High-level expression of the thermoalkalophilic lipase from Bacillus thermocatenulatus in Escherichia coli

An efficient expression system for the previously only weakly expressed thermophilic lipase BTL2 (Bacillus thermocatenulatus lipase 2) was developed for the production of large amounts of lipase in Escherichia coli. Therefore, the gene was subcloned in the pCYTEXP1 (pT1) expression vector downstream of the temperature-inducible lambda promoter P-L. Three different expression vectors were constructed: (i) pT1-BTL2 containing the mature lipase gene, (ii) pT1-preBTL2 containing the prelipase gene and (iii) pT1-OmpABTL2 containing the mature lipase gene fused to the signal peptide of the OmpA protein, the major outer membrane protein of E. coli.
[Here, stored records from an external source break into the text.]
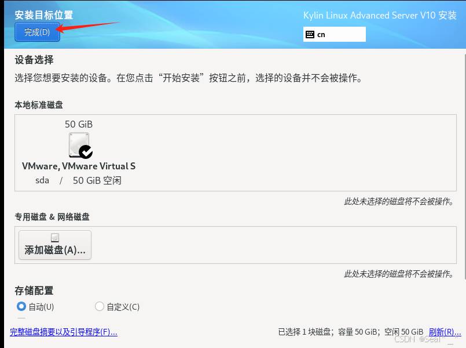This screenshot has width=466, height=348.
Task: Click the vertical scrollbar on the right edge
Action: [463, 174]
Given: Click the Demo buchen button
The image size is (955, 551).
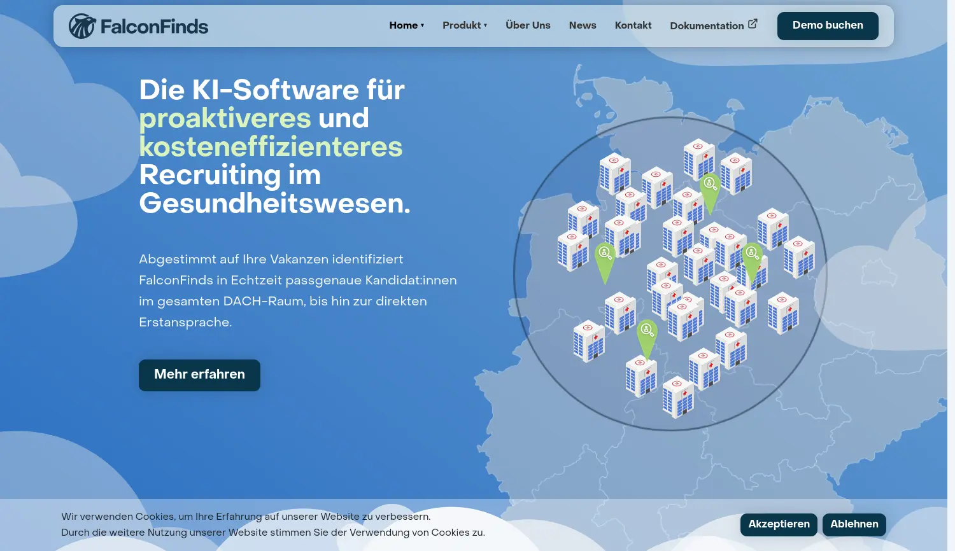Looking at the screenshot, I should (x=828, y=25).
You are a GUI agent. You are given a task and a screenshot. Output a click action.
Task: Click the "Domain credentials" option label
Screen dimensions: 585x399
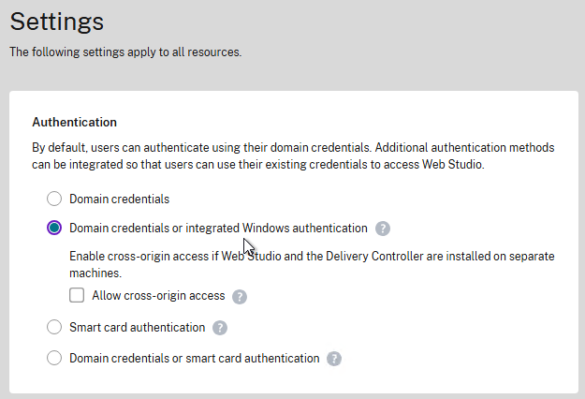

With pT1-BTL2 and pT1-preBTL2, comparable expression levels of 7000-9000 U/g cells were obtained independently of the E. coli host. In contrast, with E. coli JM105 harbouring pT1-OmpABTL2, 660000 soluble lipase U/g cells was produced, whereas, with E. coli DH5 alpha and BL321, production levels of 30000 U/g cells were achieved. However, most of the lipase remained insoluble but active after cell breakage because of the unprocessed OmpA signal peptide. A simple cholate extraction followed by proteinase K cleavage and ultrafiltration allowed the isolation of 1.15 x 10(6) units of 90% pure mature lipase/wet cells.